▶ PROBLEM DESCRIPTION: Emit a verbatim copy of the lines below from the line with "You are a computer-use" through the line with "Given: Zoom in on map with plus button", excluding pictures and everything outside that range.

▶ EXTRACTED MATERIAL:
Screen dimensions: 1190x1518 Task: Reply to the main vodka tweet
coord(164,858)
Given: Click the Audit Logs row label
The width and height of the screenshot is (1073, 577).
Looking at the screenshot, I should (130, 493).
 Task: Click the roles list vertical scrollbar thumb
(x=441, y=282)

* * *

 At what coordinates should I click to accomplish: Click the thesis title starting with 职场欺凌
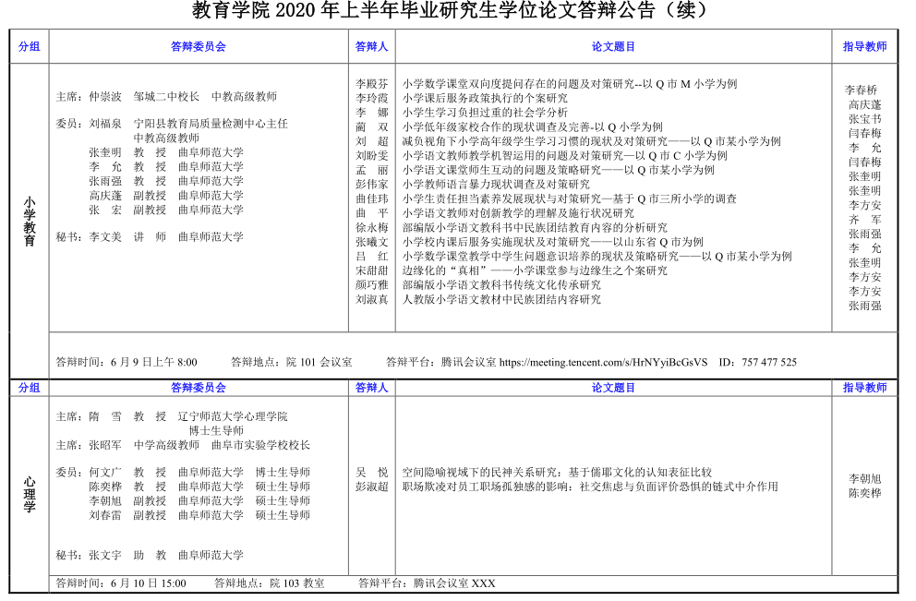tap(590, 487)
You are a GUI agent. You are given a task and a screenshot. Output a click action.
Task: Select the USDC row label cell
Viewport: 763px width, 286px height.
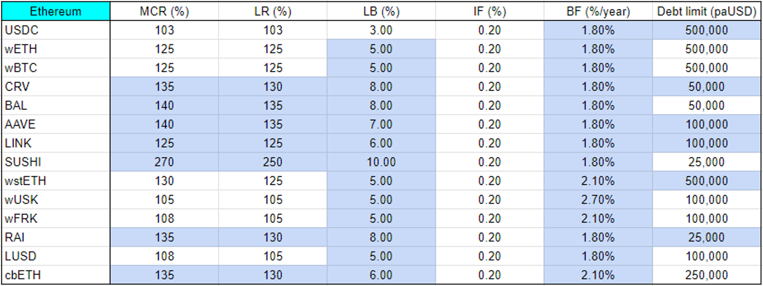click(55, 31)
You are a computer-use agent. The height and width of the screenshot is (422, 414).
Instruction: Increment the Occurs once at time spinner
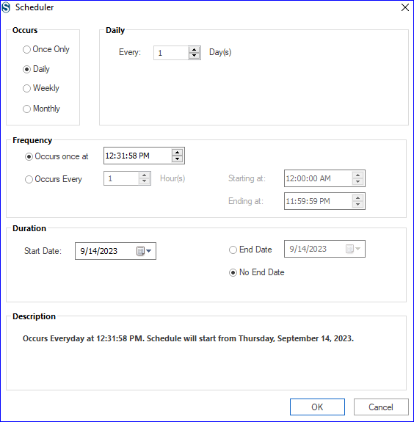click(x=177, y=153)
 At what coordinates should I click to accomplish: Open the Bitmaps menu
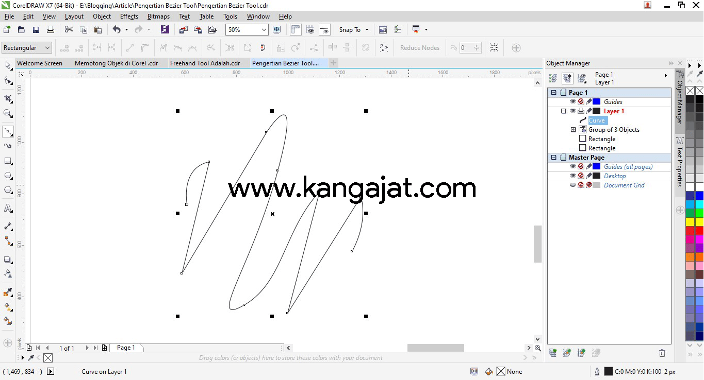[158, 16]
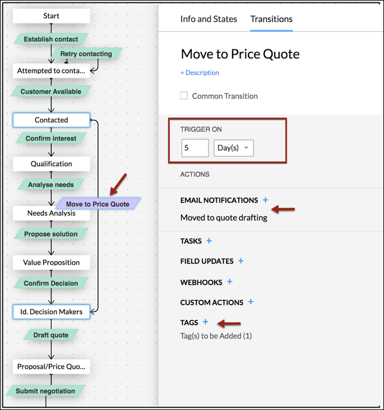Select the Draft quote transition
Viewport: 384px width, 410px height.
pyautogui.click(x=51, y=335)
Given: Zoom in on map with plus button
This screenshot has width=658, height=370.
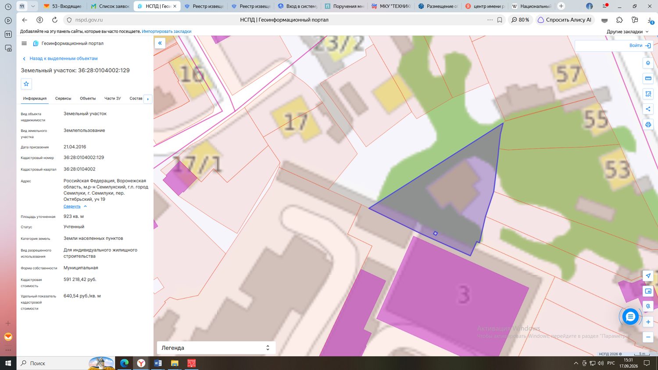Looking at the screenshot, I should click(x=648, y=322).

▶ ANSWER TO THE PROBLEM:
You are a computer-use agent. The height and width of the screenshot is (422, 414).
Instruction: Increment the Occurs once at time spinner
click(x=177, y=153)
 At what coordinates should I click to accomplish: Open the Bitmaps menu
[158, 16]
Select the Draft quote transition
Viewport: 384px width, 410px height.
pyautogui.click(x=51, y=335)
Given: Zoom in on map with plus button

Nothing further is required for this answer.